Rewrite each line of the items below as a numbered list, and omit any blank lines.

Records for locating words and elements
........
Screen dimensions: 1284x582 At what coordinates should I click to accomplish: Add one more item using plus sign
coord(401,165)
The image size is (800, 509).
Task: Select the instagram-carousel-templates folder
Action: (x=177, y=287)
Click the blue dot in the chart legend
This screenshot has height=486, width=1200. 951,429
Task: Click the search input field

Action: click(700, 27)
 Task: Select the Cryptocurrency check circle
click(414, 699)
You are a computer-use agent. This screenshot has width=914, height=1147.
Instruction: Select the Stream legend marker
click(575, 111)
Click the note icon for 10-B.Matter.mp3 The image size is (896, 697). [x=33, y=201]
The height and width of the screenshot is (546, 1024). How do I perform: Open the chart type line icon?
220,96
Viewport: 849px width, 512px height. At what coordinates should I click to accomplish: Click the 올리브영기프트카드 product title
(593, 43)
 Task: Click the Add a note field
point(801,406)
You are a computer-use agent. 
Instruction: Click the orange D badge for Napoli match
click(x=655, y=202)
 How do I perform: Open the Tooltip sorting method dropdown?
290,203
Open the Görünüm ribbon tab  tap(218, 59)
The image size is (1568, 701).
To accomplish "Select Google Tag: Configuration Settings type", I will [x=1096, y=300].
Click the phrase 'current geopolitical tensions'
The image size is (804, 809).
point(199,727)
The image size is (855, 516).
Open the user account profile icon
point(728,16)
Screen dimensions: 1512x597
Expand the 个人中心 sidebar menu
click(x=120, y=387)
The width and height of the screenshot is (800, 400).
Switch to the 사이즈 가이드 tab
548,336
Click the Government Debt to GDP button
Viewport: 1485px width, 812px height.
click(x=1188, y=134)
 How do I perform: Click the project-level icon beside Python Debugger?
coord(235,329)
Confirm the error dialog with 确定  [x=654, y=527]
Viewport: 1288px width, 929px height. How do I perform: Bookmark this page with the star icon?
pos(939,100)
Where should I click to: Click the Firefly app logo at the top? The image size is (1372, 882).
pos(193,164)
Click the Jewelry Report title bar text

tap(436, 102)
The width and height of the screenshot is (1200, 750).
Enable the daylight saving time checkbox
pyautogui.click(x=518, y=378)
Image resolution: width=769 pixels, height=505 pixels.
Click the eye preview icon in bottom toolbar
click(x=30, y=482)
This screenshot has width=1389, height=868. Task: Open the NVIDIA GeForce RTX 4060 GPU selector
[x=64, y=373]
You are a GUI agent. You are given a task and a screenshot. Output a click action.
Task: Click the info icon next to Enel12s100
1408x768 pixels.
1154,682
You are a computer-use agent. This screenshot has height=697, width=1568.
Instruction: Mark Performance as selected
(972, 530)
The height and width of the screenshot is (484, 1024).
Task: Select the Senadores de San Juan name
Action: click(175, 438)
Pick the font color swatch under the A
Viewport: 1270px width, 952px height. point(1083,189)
........
§ Finished exercise:
1. Screen dimensions: 1284x582 At what coordinates should I click to accomplish: Add one more item using plus sign
2. coord(401,165)
3. The image size is (800, 509).
4. Task: Select the instagram-carousel-templates folder
5. Action: (x=177, y=287)
6. Click the blue dot in the chart legend
7. This screenshot has height=486, width=1200. 951,429
8. Task: Click the search input field
9. Action: click(700, 27)
10.  Task: Select the Cryptocurrency check circle
11. click(414, 699)
12. You are a computer-use agent. This screenshot has width=914, height=1147.
13. Instruction: Select the Stream legend marker
14. click(575, 111)
15. Click the note icon for 10-B.Matter.mp3 The image size is (896, 697). [x=33, y=201]
16. The height and width of the screenshot is (546, 1024). How do I perform: Open the chart type line icon?
17. 220,96
18. Viewport: 849px width, 512px height. At what coordinates should I click to accomplish: Click the 올리브영기프트카드 product title
19. (593, 43)
20.  Task: Click the Add a note field
21. point(801,406)
22. You are a computer-use agent. 
23. Instruction: Click the orange D badge for Napoli match
24. click(x=655, y=202)
25.  How do I perform: Open the Tooltip sorting method dropdown?
26. 290,203
27. Open the Görünüm ribbon tab  tap(218, 59)
28. The image size is (1568, 701).
29. To accomplish "Select Google Tag: Configuration Settings type", I will [x=1096, y=300].
30. Click the phrase 'current geopolitical tensions'
31. The image size is (804, 809).
32. point(199,727)
33. The image size is (855, 516).
34. Open the user account profile icon
35. point(728,16)
36. Screen dimensions: 1512x597
37. Expand the 个人中心 sidebar menu
38. click(x=120, y=387)
39. The width and height of the screenshot is (800, 400).
40. Switch to the 사이즈 가이드 tab
41. 548,336
42. Click the Government Debt to GDP button
43. Viewport: 1485px width, 812px height.
44. click(x=1188, y=134)
45.  How do I perform: Click the project-level icon beside Python Debugger?
46. coord(235,329)
47. Confirm the error dialog with 确定  [x=654, y=527]
48. Viewport: 1288px width, 929px height. How do I perform: Bookmark this page with the star icon?
49. pos(939,100)
50. Where should I click to: Click the Firefly app logo at the top? The image size is (1372, 882).
51. pos(193,164)
52. Click the Jewelry Report title bar text
53. tap(436, 102)
54. The width and height of the screenshot is (1200, 750).
55. Enable the daylight saving time checkbox
56. pyautogui.click(x=518, y=378)
57. Image resolution: width=769 pixels, height=505 pixels.
58. Click the eye preview icon in bottom toolbar
59. click(x=30, y=482)
60. This screenshot has width=1389, height=868. Task: Open the NVIDIA GeForce RTX 4060 GPU selector
61. [x=64, y=373]
62. You are a GUI agent. You are given a task and a screenshot. Output a click action.
63. Task: Click the info icon next to Enel12s100
64. 1408x768 pixels.
65. 1154,682
66. You are a computer-use agent. This screenshot has height=697, width=1568.
67. Instruction: Mark Performance as selected
68. (972, 530)
69. The height and width of the screenshot is (484, 1024).
70. Task: Select the Senadores de San Juan name
71. Action: click(175, 438)
72. Pick the font color swatch under the A
73. Viewport: 1270px width, 952px height. point(1083,189)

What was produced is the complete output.